Recorded information:
....
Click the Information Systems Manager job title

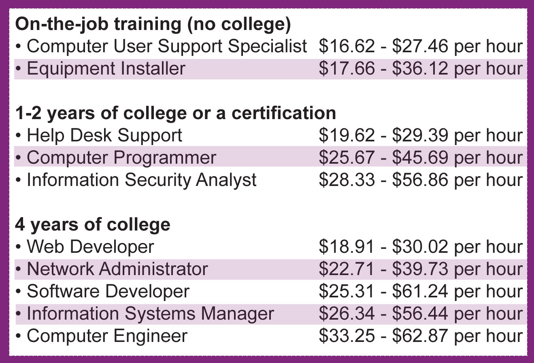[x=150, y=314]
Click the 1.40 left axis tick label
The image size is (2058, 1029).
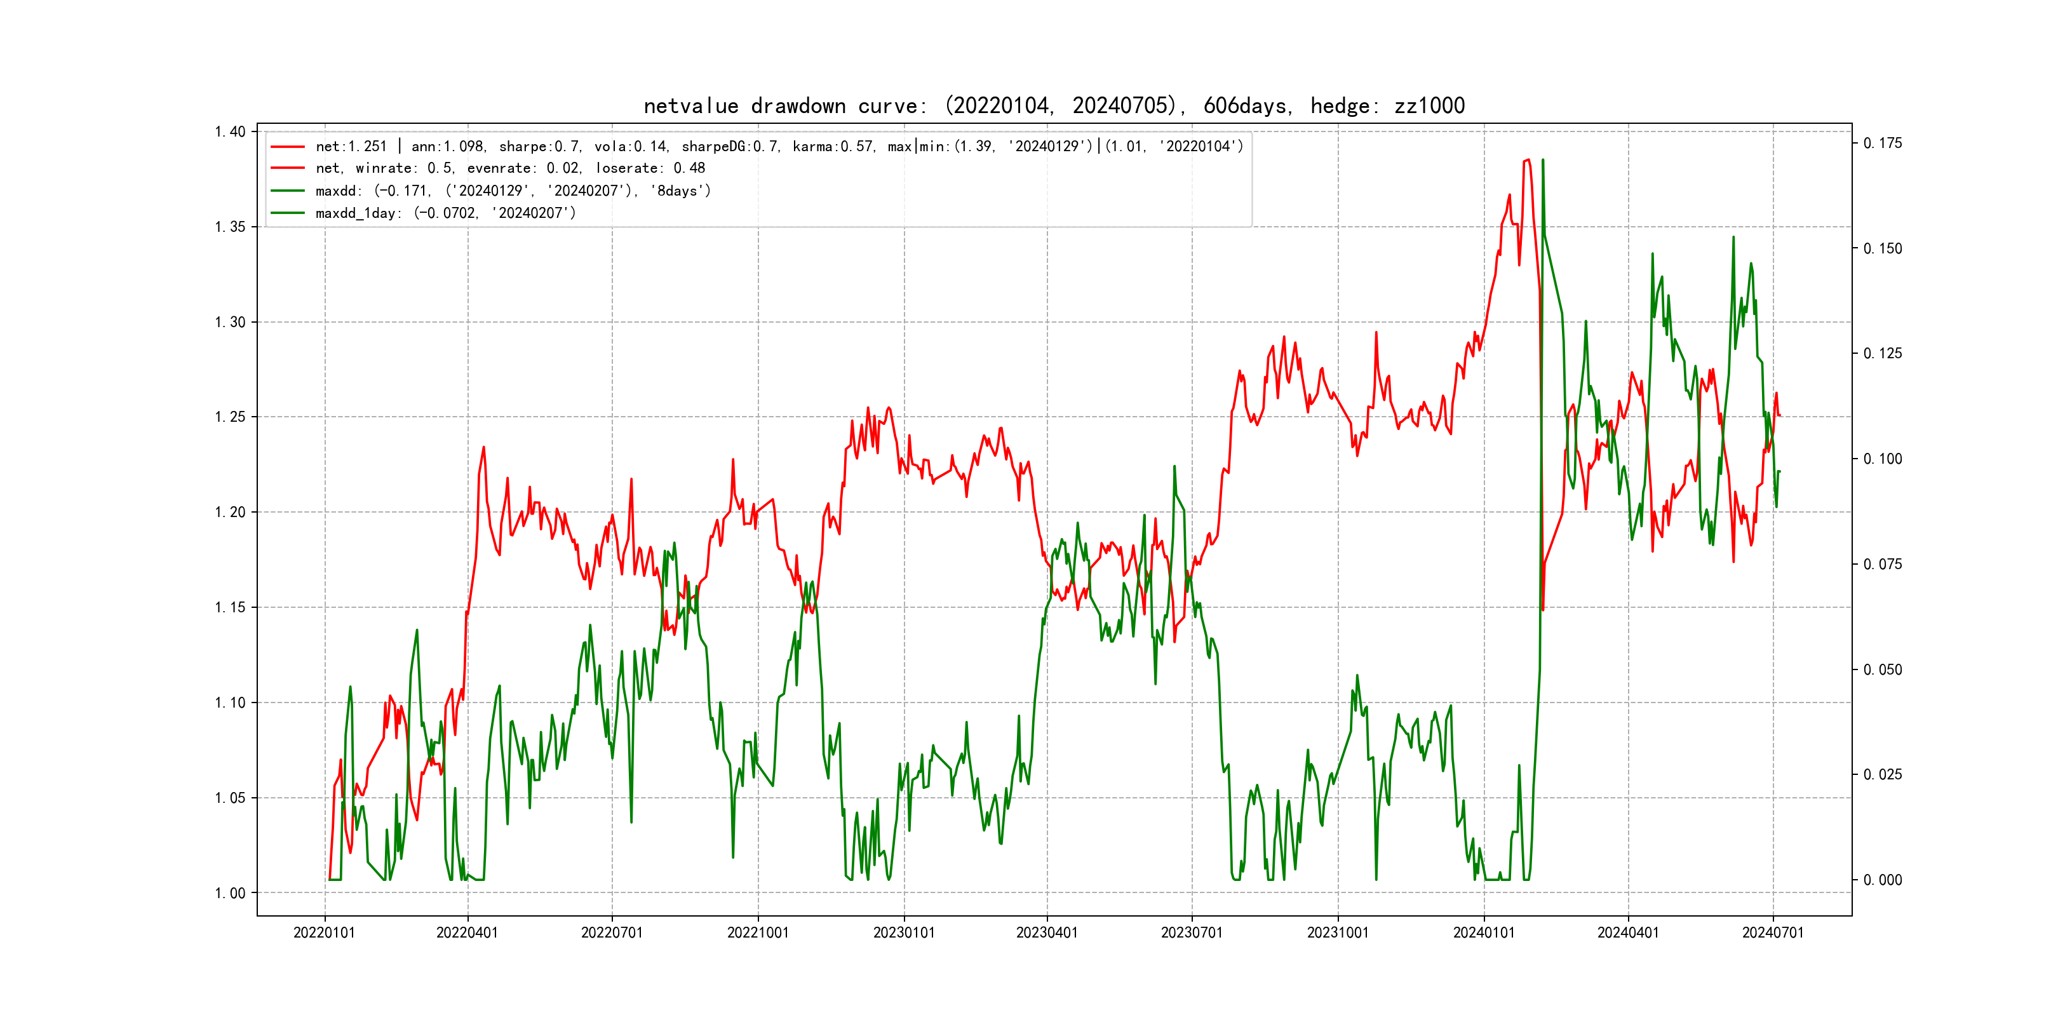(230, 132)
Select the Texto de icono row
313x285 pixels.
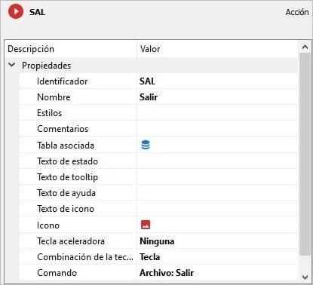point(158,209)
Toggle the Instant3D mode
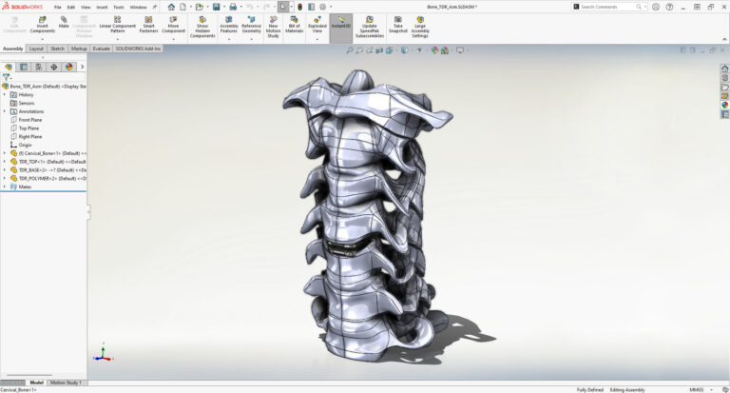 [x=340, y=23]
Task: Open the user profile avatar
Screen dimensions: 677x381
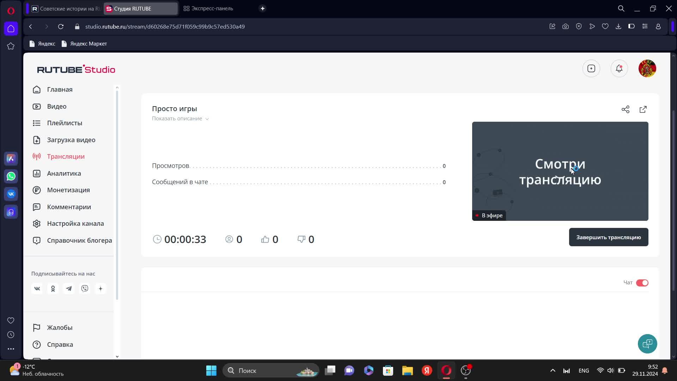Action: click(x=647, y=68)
....
Task objective: Rewrite all of the material above, replacing "Toggle" with "Switch" and keeping everything else unchanged. Leave the pictures out.

Answer to the problem:
Click the Information Systems Manager job title

[x=150, y=314]
Click the 1.40 left axis tick label
The image size is (2058, 1029).
(230, 132)
Select the Texto de icono row
313x285 pixels.
point(158,209)
Switch the Instant3D mode
 [x=340, y=23]
Task: Open the user profile avatar
Screen dimensions: 677x381
Action: click(x=647, y=68)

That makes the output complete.